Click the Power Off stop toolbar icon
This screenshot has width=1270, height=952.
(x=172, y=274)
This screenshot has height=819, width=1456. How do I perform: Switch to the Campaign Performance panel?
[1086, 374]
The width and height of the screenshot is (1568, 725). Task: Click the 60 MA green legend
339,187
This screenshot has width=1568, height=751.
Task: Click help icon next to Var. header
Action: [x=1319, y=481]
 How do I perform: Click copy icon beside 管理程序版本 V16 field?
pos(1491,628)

-- -- --

Take the lines above and retype all of them exactly.

Click the Power Off stop toolbar icon
This screenshot has width=1270, height=952.
(x=172, y=274)
This screenshot has height=819, width=1456. How do I perform: Switch to the Campaign Performance panel?
[1086, 374]
The width and height of the screenshot is (1568, 725). Task: Click the 60 MA green legend
339,187
This screenshot has width=1568, height=751.
Task: Click help icon next to Var. header
Action: [x=1319, y=481]
 How do I perform: Click copy icon beside 管理程序版本 V16 field?
pos(1491,628)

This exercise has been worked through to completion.